Like the other collaborations central to this project, this one was born of our shared passion for social history and has been nurtured by our mutual enthusiasm for pursuing the argument wherever it led. Our collaboration began, in one sense, when we first read each others work and felt a commonality of purpose. It became more likely, although neither of us then anticipated this collaboration, when the History Department at the University of Auckland used the Fulbright programme to seek an expert in what was then widely known as the new social history, to find and survey local sources relevant to such a project in Auckland. The Griffens did just that (for Sally, too, was an historian, although she then worked as a university administrator). In the process they both became interested in New Zealand, and Clyde began reading widely in New Zealand history.
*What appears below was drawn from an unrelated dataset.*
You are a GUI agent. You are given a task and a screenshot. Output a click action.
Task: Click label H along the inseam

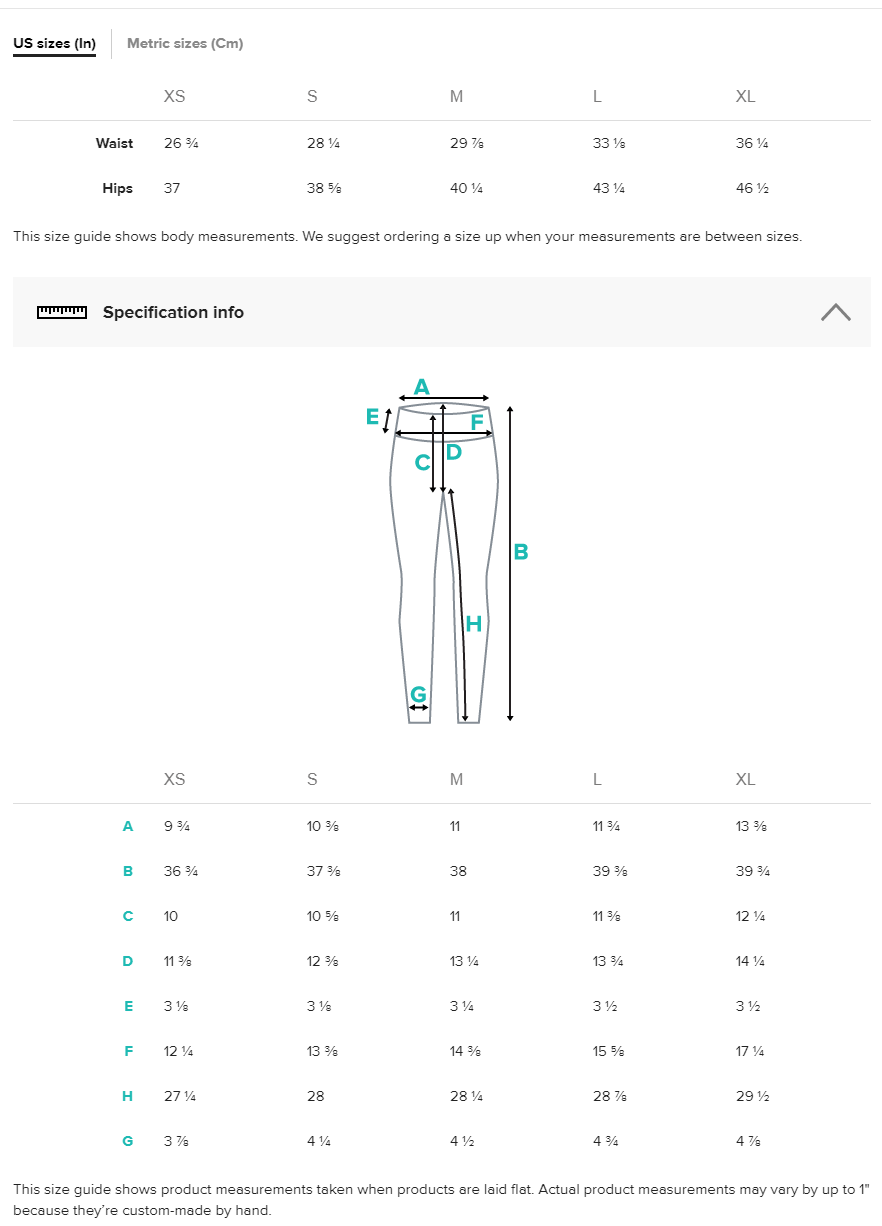click(474, 624)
We met then but only briefly, although Clyde was very enthusiastic about the embryonic Caversham Project. That project was under-capitalised for its first twenty years. When applying in 1994 to the Foundation for Research, Science and Technology (FoRST) for adequate funding, Erik was told that an international collaboration might strengthen the projects prospects. Given his long-standing interest in the history of the United States he did his PhD at Duke University in the 1960s and that prompted him to ask the questions central to the new social history of New Zealand he immediately asked Clyde whether he would be interested in joining the research team. Clydes response was positive and so the comparative focus for this study of class and mobility became possible.
Erik conceived the project, obtained the resources, created two research teams and supervised a staff that varied from three to around ten research assistants. He did his best to manage everything, but often lacked the time to stay abreast of the complex literatures relevant to the projects purposes. The New Zealand university, strapped for cash and driven by bums on seats, was scarcely a research-friendly institution in the 1990s. Niggardly governments forced universities to devour what they purported to nourish. Clydes knowledge of occupational mobility and urban history more generally, not to mention the history of gender in modern America, together with his generosity of spirit and contagious energy, would have been invaluable anyway. Because of the peculiar situation in New Zealand, those contributions have proven even more valuable. His prompt and full responses to drafts, queries, and ideas, not to mention his willingness to settle down with pencil and paper to calculate innumerable means and medians, injected a relentless stream of disciplined enthusiasm and energy into the project. A fat file of faxes reminds us still that we have enjoyed and benefited from our collaboration.